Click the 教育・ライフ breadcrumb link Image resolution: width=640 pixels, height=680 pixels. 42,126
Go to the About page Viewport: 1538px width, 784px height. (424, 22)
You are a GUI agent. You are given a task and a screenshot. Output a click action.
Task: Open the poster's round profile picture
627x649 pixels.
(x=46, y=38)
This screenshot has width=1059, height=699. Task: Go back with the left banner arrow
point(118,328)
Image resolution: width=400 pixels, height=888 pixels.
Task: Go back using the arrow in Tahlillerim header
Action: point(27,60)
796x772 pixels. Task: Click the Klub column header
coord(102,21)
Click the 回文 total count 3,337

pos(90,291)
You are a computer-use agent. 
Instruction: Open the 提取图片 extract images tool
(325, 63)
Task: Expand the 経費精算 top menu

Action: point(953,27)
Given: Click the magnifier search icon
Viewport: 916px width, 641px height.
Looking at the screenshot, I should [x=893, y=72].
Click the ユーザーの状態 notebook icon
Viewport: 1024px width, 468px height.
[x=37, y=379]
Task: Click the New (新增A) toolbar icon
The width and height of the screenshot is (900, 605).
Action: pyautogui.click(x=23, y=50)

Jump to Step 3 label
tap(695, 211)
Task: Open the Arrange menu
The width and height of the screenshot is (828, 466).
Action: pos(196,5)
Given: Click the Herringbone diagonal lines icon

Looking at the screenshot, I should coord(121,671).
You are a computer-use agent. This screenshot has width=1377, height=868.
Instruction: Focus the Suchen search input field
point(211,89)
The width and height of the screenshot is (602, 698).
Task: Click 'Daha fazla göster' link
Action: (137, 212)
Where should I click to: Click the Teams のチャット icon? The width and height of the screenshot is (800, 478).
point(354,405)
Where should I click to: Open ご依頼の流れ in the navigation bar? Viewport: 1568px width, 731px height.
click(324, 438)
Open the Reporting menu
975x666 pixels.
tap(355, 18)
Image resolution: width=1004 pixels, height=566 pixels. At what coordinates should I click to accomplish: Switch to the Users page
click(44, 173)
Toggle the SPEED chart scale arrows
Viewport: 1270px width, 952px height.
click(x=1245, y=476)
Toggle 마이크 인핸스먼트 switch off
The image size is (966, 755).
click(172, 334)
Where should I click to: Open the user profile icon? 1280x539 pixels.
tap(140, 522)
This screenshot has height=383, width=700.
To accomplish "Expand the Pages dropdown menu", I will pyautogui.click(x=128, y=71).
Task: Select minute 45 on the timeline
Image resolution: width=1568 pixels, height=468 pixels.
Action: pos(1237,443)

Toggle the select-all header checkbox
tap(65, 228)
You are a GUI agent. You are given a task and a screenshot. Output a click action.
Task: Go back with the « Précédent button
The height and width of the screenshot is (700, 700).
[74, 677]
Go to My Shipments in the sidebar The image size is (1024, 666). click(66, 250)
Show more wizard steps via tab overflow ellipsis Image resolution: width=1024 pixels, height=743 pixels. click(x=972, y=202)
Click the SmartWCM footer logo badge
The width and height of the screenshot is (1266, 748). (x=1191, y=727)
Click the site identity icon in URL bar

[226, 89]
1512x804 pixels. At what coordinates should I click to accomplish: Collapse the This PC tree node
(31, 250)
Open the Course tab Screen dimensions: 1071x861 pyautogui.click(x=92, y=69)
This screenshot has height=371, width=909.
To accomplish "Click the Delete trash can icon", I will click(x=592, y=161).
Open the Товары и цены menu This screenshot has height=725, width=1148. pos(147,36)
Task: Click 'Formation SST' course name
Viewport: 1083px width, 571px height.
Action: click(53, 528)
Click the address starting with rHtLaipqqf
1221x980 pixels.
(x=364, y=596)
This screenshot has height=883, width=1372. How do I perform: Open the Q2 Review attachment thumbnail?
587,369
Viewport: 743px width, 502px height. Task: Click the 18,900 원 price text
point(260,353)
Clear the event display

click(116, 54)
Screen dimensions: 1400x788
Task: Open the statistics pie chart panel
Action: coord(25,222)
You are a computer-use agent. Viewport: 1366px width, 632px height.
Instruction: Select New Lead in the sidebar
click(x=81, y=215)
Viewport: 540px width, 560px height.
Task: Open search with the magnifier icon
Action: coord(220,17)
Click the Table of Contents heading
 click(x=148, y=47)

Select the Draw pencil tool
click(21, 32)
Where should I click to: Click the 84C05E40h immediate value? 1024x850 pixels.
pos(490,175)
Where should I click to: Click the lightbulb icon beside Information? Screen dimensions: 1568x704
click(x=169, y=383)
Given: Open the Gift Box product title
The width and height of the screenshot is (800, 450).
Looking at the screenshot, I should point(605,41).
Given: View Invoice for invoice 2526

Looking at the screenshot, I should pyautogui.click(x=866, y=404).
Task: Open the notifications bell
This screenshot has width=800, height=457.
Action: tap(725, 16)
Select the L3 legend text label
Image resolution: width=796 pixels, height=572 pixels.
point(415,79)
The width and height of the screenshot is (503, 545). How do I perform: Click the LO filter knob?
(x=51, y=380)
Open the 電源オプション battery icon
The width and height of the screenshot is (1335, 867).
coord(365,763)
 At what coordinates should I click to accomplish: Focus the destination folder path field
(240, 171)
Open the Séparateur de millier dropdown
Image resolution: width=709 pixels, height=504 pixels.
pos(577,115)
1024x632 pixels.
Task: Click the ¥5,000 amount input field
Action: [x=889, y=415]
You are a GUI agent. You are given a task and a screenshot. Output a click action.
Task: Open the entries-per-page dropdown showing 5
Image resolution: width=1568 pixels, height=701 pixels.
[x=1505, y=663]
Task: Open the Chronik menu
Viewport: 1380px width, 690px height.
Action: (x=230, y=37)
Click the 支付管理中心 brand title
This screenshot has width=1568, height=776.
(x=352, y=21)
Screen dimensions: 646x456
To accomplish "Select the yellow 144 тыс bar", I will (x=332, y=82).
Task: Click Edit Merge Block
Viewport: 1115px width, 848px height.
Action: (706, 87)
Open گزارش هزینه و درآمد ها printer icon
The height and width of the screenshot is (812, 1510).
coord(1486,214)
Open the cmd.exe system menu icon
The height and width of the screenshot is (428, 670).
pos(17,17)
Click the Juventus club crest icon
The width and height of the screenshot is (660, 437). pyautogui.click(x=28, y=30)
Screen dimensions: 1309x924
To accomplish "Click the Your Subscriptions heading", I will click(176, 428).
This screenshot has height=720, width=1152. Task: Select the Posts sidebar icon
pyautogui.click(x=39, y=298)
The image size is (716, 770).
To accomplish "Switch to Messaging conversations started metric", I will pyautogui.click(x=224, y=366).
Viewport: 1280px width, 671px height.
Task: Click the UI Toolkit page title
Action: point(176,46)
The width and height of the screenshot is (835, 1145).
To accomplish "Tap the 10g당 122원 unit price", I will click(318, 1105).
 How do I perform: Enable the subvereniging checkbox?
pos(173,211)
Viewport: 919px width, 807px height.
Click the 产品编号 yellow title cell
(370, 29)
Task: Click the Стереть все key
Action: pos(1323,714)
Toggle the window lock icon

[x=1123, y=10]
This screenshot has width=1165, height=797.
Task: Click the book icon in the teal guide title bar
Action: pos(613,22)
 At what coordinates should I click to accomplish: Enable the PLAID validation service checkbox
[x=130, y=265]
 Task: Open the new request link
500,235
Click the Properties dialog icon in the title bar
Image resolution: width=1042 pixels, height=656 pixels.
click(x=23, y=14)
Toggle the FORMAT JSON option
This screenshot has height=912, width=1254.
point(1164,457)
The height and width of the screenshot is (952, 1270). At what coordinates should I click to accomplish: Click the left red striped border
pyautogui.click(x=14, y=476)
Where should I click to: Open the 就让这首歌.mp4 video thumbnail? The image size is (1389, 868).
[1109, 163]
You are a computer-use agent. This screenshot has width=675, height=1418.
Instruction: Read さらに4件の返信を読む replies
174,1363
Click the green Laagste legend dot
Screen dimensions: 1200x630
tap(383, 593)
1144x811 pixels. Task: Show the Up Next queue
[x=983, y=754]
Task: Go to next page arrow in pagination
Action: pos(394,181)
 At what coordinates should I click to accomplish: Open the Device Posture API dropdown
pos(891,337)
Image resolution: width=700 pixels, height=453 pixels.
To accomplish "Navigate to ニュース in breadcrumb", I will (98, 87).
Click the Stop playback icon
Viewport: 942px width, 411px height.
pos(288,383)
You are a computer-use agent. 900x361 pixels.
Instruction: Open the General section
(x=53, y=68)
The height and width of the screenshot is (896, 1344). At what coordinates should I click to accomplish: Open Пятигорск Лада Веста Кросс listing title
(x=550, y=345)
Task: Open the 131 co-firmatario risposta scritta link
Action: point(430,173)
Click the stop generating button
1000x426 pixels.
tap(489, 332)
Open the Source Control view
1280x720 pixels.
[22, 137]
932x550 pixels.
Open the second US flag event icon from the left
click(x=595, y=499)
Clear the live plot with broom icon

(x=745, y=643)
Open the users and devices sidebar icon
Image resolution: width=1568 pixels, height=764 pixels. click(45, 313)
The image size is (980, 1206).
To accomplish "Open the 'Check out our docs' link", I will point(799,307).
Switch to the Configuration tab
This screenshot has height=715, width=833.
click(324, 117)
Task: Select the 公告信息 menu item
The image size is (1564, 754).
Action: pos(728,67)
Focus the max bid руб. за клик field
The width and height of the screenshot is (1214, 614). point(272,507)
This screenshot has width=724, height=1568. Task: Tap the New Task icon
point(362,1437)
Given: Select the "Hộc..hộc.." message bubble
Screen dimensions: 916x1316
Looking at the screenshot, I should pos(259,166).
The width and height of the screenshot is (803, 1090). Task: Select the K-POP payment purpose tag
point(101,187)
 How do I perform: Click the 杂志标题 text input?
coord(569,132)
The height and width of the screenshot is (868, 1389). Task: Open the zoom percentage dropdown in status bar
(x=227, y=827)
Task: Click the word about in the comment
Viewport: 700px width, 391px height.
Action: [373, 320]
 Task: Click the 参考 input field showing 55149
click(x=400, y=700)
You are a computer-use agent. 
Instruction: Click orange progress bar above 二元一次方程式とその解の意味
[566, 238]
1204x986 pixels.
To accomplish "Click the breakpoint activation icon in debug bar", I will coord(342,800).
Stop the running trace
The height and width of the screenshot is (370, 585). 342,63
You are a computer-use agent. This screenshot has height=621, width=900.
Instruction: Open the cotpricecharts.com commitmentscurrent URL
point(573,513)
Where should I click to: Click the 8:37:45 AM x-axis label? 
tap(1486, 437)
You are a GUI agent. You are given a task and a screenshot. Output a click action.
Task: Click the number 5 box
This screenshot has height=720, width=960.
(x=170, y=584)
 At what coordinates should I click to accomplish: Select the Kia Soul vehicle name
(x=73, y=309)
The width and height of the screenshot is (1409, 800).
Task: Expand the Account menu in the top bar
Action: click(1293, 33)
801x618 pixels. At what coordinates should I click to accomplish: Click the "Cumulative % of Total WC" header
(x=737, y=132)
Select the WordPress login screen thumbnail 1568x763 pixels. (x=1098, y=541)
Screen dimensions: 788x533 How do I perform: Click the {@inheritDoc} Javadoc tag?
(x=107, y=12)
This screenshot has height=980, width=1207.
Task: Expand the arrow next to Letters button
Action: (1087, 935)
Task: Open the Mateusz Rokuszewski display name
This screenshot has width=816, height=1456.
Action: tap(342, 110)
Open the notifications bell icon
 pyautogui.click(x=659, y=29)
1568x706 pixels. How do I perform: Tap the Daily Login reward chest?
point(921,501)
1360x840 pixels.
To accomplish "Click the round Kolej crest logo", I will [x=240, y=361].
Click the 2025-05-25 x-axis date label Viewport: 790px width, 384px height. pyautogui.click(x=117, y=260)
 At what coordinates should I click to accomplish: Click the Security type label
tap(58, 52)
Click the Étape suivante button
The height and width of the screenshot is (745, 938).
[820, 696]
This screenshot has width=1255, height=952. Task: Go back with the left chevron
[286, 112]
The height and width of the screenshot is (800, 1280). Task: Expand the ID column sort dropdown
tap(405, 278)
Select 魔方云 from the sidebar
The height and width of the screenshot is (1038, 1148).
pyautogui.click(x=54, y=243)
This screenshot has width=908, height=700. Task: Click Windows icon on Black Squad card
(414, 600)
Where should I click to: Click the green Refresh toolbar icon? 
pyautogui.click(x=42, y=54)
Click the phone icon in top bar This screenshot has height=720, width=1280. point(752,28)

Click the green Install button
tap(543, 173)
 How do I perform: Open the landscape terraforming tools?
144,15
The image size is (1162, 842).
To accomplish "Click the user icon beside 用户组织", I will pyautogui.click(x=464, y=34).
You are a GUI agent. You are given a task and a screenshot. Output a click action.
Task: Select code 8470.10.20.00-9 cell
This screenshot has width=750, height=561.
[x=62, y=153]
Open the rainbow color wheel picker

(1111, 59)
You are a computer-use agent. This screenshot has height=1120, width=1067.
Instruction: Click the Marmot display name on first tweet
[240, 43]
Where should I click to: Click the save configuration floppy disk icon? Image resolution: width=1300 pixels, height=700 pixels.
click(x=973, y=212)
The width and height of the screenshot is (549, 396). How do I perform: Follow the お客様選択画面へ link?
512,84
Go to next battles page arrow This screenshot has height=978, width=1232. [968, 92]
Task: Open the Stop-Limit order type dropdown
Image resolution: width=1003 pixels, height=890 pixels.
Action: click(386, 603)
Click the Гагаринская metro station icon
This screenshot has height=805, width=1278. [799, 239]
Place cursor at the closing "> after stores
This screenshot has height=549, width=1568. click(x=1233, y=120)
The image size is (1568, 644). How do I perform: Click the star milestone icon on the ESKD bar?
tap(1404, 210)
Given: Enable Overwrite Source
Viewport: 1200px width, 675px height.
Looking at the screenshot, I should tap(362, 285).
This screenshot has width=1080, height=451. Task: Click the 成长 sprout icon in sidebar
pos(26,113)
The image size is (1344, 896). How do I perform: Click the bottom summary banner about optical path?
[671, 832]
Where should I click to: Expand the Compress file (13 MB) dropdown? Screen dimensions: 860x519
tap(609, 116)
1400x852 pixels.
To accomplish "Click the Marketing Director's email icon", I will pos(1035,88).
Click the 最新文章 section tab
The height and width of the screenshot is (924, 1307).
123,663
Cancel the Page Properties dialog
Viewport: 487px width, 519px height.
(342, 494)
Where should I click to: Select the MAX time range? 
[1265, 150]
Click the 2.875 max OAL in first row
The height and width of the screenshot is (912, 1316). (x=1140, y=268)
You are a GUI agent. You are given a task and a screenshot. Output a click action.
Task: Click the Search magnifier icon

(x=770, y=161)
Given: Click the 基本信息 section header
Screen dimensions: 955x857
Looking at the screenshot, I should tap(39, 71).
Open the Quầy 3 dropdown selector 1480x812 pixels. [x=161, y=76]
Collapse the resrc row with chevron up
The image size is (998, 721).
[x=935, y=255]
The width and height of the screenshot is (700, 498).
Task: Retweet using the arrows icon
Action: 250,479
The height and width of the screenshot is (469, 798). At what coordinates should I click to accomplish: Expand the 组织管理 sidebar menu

◆ WHAT NEEDS TO BE DONE
Copy out each line of the entries that holds "computer".

◆ ANSWER SPACE
You are a computer-use agent. 
You are a computer-use agent. This screenshot has width=1377, height=868.
You are a computer-use agent. Viewport: 1366px width, 632px height.
You are a computer-use agent. This screenshot has width=675, height=1418.
You are a computer-use agent. 900x361 pixels.
You are a computer-use agent. 
You are a computer-use agent. This screenshot has height=621, width=900.
You are a computer-use agent. This screenshot has height=1120, width=1067.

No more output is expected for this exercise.